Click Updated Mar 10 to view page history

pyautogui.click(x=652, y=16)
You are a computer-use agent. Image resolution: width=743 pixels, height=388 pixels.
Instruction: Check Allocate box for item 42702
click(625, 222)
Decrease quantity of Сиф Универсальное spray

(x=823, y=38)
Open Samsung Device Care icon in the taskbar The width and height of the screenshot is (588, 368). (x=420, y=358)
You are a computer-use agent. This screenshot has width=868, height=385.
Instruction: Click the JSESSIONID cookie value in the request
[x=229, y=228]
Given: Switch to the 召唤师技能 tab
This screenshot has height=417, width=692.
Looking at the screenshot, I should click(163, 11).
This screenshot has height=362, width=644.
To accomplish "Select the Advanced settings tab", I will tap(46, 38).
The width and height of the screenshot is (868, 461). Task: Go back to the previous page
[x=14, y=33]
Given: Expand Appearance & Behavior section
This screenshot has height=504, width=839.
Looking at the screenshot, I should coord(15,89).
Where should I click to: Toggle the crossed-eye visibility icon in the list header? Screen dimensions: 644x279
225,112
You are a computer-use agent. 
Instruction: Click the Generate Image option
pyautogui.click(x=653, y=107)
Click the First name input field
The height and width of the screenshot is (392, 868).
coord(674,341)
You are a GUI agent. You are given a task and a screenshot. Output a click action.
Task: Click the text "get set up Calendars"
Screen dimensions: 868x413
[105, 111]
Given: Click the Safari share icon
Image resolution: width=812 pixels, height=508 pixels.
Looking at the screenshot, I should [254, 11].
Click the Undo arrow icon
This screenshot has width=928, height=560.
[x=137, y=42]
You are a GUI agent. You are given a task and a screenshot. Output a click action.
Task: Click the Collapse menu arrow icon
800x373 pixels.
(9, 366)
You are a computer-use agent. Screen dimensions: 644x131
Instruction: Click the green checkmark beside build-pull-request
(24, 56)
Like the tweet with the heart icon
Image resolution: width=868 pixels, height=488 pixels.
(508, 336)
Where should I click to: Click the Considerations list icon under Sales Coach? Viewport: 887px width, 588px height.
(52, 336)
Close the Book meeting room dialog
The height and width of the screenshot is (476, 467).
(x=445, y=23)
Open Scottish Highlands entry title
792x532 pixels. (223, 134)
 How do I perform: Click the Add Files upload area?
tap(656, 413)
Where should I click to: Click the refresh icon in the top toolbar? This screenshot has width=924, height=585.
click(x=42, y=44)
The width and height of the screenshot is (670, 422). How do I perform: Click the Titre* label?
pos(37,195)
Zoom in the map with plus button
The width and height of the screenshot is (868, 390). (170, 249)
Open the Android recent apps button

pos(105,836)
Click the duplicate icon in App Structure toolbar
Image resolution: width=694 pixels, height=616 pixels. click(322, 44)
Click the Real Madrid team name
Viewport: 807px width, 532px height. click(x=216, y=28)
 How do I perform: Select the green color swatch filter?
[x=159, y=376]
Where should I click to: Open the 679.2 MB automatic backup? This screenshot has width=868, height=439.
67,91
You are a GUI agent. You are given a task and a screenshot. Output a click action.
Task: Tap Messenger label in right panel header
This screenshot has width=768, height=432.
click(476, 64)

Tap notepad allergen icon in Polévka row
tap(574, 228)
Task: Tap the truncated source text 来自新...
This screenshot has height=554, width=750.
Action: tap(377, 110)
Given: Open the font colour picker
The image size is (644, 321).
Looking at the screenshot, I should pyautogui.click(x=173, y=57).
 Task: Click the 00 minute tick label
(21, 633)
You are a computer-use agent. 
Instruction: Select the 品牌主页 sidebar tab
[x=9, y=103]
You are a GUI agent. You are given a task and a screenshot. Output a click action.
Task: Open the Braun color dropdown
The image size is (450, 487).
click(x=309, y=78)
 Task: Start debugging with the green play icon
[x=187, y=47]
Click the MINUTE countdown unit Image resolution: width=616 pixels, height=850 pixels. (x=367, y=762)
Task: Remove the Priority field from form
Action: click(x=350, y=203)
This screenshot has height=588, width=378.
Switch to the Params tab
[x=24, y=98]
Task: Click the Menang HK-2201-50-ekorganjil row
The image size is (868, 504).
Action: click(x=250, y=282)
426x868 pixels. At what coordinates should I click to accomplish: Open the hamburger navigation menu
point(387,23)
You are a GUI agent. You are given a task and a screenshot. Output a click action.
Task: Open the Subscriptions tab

Task directions: The answer must consist of every entry, set down exactly as given.

Exercise output:
Click Updated Mar 10 to view page history

pyautogui.click(x=652, y=16)
You are a computer-use agent. Image resolution: width=743 pixels, height=388 pixels.
Instruction: Check Allocate box for item 42702
click(625, 222)
Decrease quantity of Сиф Универсальное spray

(x=823, y=38)
Open Samsung Device Care icon in the taskbar The width and height of the screenshot is (588, 368). (x=420, y=358)
You are a computer-use agent. This screenshot has width=868, height=385.
Instruction: Click the JSESSIONID cookie value in the request
[x=229, y=228]
Given: Switch to the 召唤师技能 tab
This screenshot has height=417, width=692.
Looking at the screenshot, I should click(163, 11).
This screenshot has height=362, width=644.
To accomplish "Select the Advanced settings tab", I will tap(46, 38).
The width and height of the screenshot is (868, 461). Task: Go back to the previous page
[x=14, y=33]
Given: Expand Appearance & Behavior section
This screenshot has height=504, width=839.
Looking at the screenshot, I should coord(15,89).
Where should I click to: Toggle the crossed-eye visibility icon in the list header? Screen dimensions: 644x279
225,112
You are a computer-use agent. 
Instruction: Click the Generate Image option
pyautogui.click(x=653, y=107)
Click the First name input field
The height and width of the screenshot is (392, 868).
coord(674,341)
You are a GUI agent. You are given a task and a screenshot. Output a click action.
Task: Click the text "get set up Calendars"
Screen dimensions: 868x413
[105, 111]
Given: Click the Safari share icon
Image resolution: width=812 pixels, height=508 pixels.
Looking at the screenshot, I should [254, 11].
Click the Undo arrow icon
This screenshot has width=928, height=560.
[x=137, y=42]
You are a GUI agent. You are given a task and a screenshot. Output a click action.
Task: Click the Collapse menu arrow icon
800x373 pixels.
(9, 366)
You are a computer-use agent. Screen dimensions: 644x131
Instruction: Click the green checkmark beside build-pull-request
(24, 56)
Like the tweet with the heart icon
Image resolution: width=868 pixels, height=488 pixels.
(508, 336)
Where should I click to: Click the Considerations list icon under Sales Coach? Viewport: 887px width, 588px height.
(52, 336)
Close the Book meeting room dialog
The height and width of the screenshot is (476, 467).
(x=445, y=23)
Open Scottish Highlands entry title
792x532 pixels. (223, 134)
 How do I perform: Click the Add Files upload area?
tap(656, 413)
Where should I click to: Click the refresh icon in the top toolbar? This screenshot has width=924, height=585.
click(x=42, y=44)
The width and height of the screenshot is (670, 422). How do I perform: Click the Titre* label?
pos(37,195)
Zoom in the map with plus button
The width and height of the screenshot is (868, 390). (170, 249)
Open the Android recent apps button

pos(105,836)
Click the duplicate icon in App Structure toolbar
Image resolution: width=694 pixels, height=616 pixels. click(322, 44)
Click the Real Madrid team name
Viewport: 807px width, 532px height. click(x=216, y=28)
 How do I perform: Select the green color swatch filter?
[x=159, y=376]
Where should I click to: Open the 679.2 MB automatic backup? This screenshot has width=868, height=439.
67,91
You are a GUI agent. You are given a task and a screenshot. Output a click action.
Task: Tap Messenger label in right panel header
This screenshot has width=768, height=432.
click(476, 64)

Tap notepad allergen icon in Polévka row
tap(574, 228)
Task: Tap the truncated source text 来自新...
This screenshot has height=554, width=750.
Action: tap(377, 110)
Given: Open the font colour picker
The image size is (644, 321).
Looking at the screenshot, I should pyautogui.click(x=173, y=57).
 Task: Click the 00 minute tick label
(21, 633)
You are a computer-use agent. 
Instruction: Select the 品牌主页 sidebar tab
[x=9, y=103]
You are a GUI agent. You are given a task and a screenshot. Output a click action.
Task: Open the Braun color dropdown
The image size is (450, 487).
click(x=309, y=78)
 Task: Start debugging with the green play icon
[x=187, y=47]
Click the MINUTE countdown unit Image resolution: width=616 pixels, height=850 pixels. (x=367, y=762)
Task: Remove the Priority field from form
Action: click(x=350, y=203)
This screenshot has height=588, width=378.
Switch to the Params tab
[x=24, y=98]
Task: Click the Menang HK-2201-50-ekorganjil row
The image size is (868, 504).
Action: click(x=250, y=282)
426x868 pixels. At what coordinates should I click to accomplish: Open the hamburger navigation menu
point(387,23)
You are a GUI agent. You are given a task and a screenshot. Output a click action.
Task: Open the Subscriptions tab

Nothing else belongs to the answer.